You can see the problem easily by adding a print:
def create_const(dy, *args):
print('args:')
print(args)
arg = np.asarray(args)
...
which will output something like:
args:
(('lognorm', 'chisquare', 'normal', 6.54e-08, 0, 0, 0, 2.4400000000000001e-07, 2.4099999999999998e-06, 4.0699999999999998e-07),)
args:
()
ERROR...
If you remove your test (which is manually passing args; which works) testconst = create_const(dy0, arg), you will see only the non-working output:
args:
()
ERROR...
Constraints have their own mechanism of passing args as described in the docs:
constraints : dict or sequence of dict, optional
Constraints definition (only for COBYLA and SLSQP). Each constraint is defined in a dictionary with fields:
type : str
Constraint type: ‘eq’ for equality, ‘ineq’ for inequality.
fun : callable
The function defining the constraint.
jac : callable, optional
The Jacobian of fun (only for SLSQP).
args : sequence, optional
Extra arguments to be passed to the function and Jacobian.

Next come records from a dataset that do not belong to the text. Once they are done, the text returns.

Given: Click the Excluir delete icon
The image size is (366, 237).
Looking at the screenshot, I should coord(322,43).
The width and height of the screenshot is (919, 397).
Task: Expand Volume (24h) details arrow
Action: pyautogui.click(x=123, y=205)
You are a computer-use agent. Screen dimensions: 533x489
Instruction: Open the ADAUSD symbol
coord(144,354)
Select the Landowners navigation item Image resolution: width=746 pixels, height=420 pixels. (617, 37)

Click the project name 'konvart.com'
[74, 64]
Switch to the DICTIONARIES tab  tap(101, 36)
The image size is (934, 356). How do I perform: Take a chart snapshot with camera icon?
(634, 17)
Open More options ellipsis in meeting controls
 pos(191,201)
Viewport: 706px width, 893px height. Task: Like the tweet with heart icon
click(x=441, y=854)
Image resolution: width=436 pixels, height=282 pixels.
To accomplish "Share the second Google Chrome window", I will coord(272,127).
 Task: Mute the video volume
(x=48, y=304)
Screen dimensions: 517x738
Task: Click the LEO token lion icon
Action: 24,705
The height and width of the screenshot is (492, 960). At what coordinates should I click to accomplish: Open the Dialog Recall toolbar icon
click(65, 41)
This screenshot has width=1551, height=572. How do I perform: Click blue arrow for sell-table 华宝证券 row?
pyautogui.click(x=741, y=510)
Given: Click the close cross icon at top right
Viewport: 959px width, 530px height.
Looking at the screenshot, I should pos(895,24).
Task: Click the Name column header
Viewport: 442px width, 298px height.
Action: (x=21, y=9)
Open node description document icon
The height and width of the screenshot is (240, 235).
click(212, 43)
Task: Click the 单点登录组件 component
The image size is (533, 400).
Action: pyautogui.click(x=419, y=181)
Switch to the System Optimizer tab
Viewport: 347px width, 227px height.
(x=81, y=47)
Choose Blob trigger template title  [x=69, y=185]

Equality constraint means that the constraint function result is to be zero whereas inequality means that it is to be non-negative. Note that COBYLA only supports inequality constraints.
In your case:
con1 = {'type': 'eq', 'fun': create_const} # incomplete!
con1 = {'type': 'eq', 'fun': create_const, 'args': (arg,)} # (,)
# to make it behave as needed
# for your code!
This will make it run until some other problem occurs!